Menurut KBO Satreskrim Polres Mempawah, Iptu Ahmad Gojali, kejadian memilukan ini bermula saat korban bersama istrinya keluar dari kamar dan mendapati Hamdani tengah menghisap lem atau yang biasa disebut “ngelem” sambil berbicara sendiri di dalam rumah.

“Khawatir mengganggu ketenangan malam, korban menegur anaknya agar tidak ribut karena sudah larut malam dan ada anggota keluarga lain yang hendak beristirahat,” ujar dia.

Namun teguran tersebut, kata Gojali, justru memicu kemarahan Hamdani. Pelaku membalas dengan nada tinggi, meski korban mengaku tidak sepenuhnya mengingat perkataan anaknya saat itu.

“Situasi semakin memanas ketika pelaku masuk ke dalam kamar, lalu kembali keluar dengan membawa sebilah pisau dapur,” ungkapnya.

Tanpa banyak bicara, lanjut Gojali, Hamdani langsung menusukkan pisau tersebut ke arah lengan kiri korban hingga mengenai tubuhnya. Dalam kondisi terluka, korban berusaha menahan tangan pelaku dan mendorongnya ke arah pintu, hingga pisau di tangan pelaku patah.

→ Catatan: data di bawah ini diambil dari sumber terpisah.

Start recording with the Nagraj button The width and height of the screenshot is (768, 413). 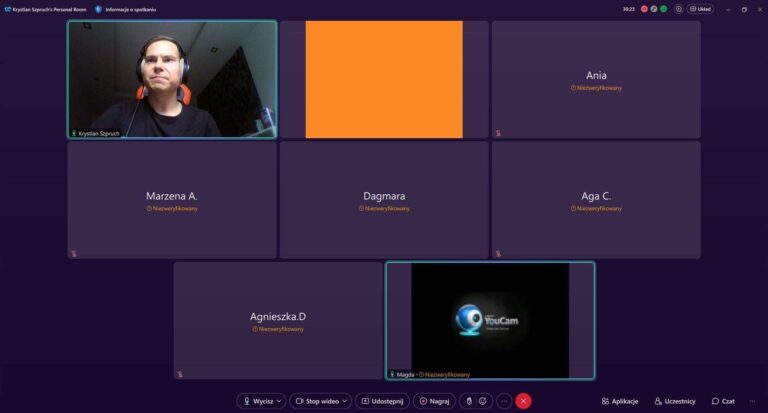[435, 401]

Tak berhenti di situ, pelaku yang masih dikuasai emosi justru menggunakan gagang pisau yang tersisa untuk kembali menyerang korban dan mengenai bagian perutnya.

“Melihat situasi semakin membahayakan, istri korban, Ana, bersama saksi lain bernama Sinta, segera berupaya melerai. Setelah insiden itu, pelaku langsung melarikan diri meninggalkan rumah,” ucap dia.

Akibat kejadian tersebut, Gojali mengungkapkan korban mengalami luka tusuk di beberapa bagian tubuhnya dan terhambat dalam menjalankan aktivitas sehari-hari, termasuk pekerjaannya sebagai nelayan.

Korban kemudian melaporkan kejadian ini ke Polres Mempawah. Satreskrim yang menerima laporan pada Minggu dini hari (13/4) langsung bergerak melakukan penyelidikan, termasuk mengamankan barang bukti berupa sebilah pisau yang digunakan pelaku.

Polisi juga telah melakukan interogasi terhadap korban, memeriksa saksi-saksi, dan melaksanakan visum et repertum (VER) guna mendukung proses hukum. Hingga kini, penyidikan lebih lanjut masih berjalan untuk mengungkap motif mendalam dari aksi kekerasan ini.

“Kasus ini akan diproses sesuai hukum yang berlaku. Terlapor kini diamankan dan dijerat Pasal 44 ayat (1) Undang-Undang Nomor 23 Tahun 2004 tentang Penghapusan Kekerasan Dalam Rumah Tangga,” tukasnya.